河口湖のホテルの怖い話

これは、以前つきあっていた彼女と山梨県河口湖のホテルに宿泊した時に体験した怖い話です。

僕たちは、
絶叫系アトラクションで有名な富士急ハイランドで夕方まで遊んだ後、河口湖のホテルに向かいました。
ホテルは湖畔にあって、部屋のベランダから湖が一望できました。

ディナーを食べた後、ベランダで風に当たりながらゆっくりしていると、彼女が「あれ?」と声をあげました。
彼女の視線の先を追ってみると、湖の対岸に、ゆらゆらと動く明かりが見えました。

夜の河口湖では、周辺の建物の照明と車のライトの明かりがキラキラと光っていましたが、それらとは違う種類の明かりでした。
他に明かりがない暗い湖面近くを、白っぽい光がゆらゆら漂うように揺れていたのです。

「人かな?」と僕は言いました。
河口湖は釣りの場所としても有名なので、夜釣りの人が手に持つ懐中電灯かと思いました。
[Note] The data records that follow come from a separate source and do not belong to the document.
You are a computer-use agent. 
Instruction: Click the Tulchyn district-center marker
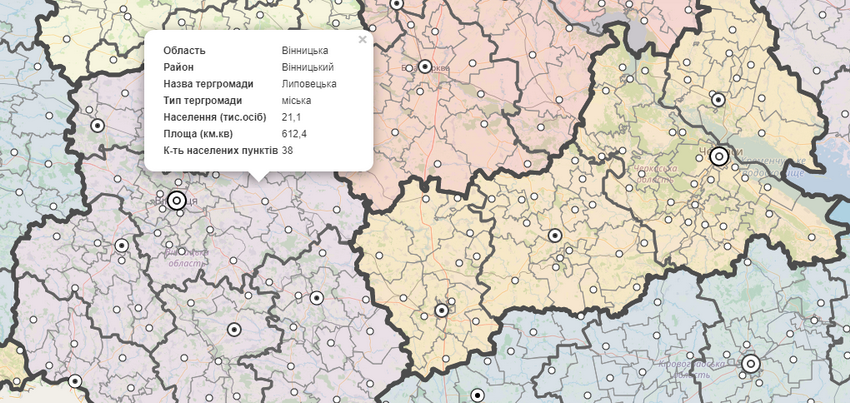coord(235,329)
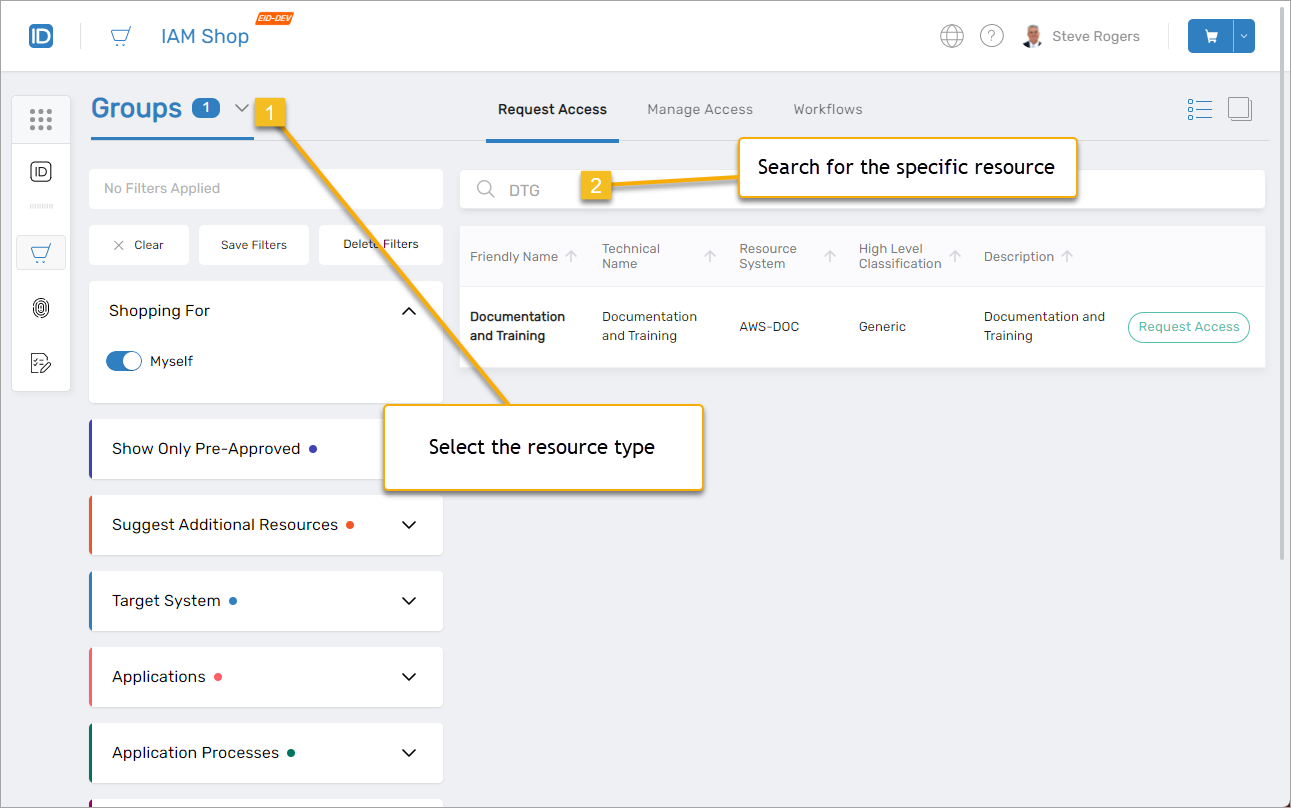Expand the Applications filter section
Screen dimensions: 1291x808
(408, 676)
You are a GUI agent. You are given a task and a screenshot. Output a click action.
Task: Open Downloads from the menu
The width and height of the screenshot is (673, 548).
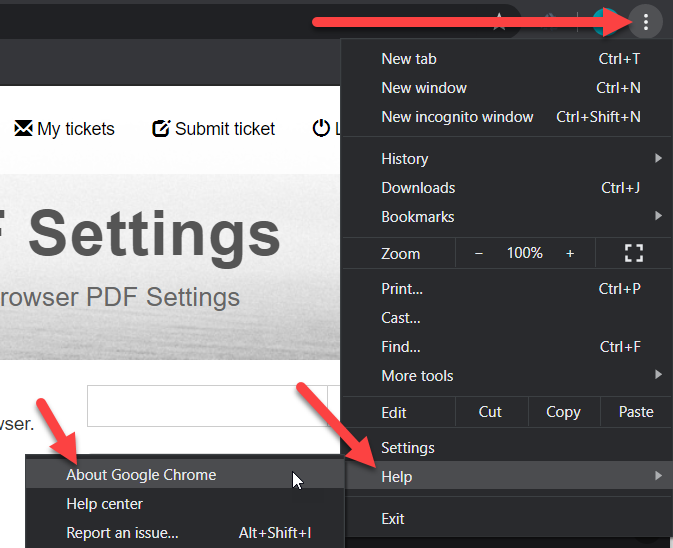point(418,187)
明かりは、行ったり来たりを繰り返しながら、同じ場所にとどまっていました。
目を凝らしても、かなり距離があり、明かりの正体まではわかりませんでした。
「うーん」と彼女は唸って、まだ明かりを見つめています。
僕はあまり気にならなかったのですが、彼女は、その明かりの正体が無性に気になるようでした。

「あ、動き出した」と彼女が声を上げました。
見ると、明かりが、湖に沿ってさっきよりだいぶ左の方に移動していました。
やはり夜釣りの人の懐中電灯なのではないかと僕は思いました。
ところが、「そろそろ部屋に戻らない?」と僕が声をかけても、彼女は返事をせず、食い入るように明かりを見つめ続けています。
何がそんなに気になるのか、さっぱりわかりませんでしたが、せっかくの旅行で喧嘩をしたくないなと思って、それ以上は強く言わず、彼女につきあうことにしました。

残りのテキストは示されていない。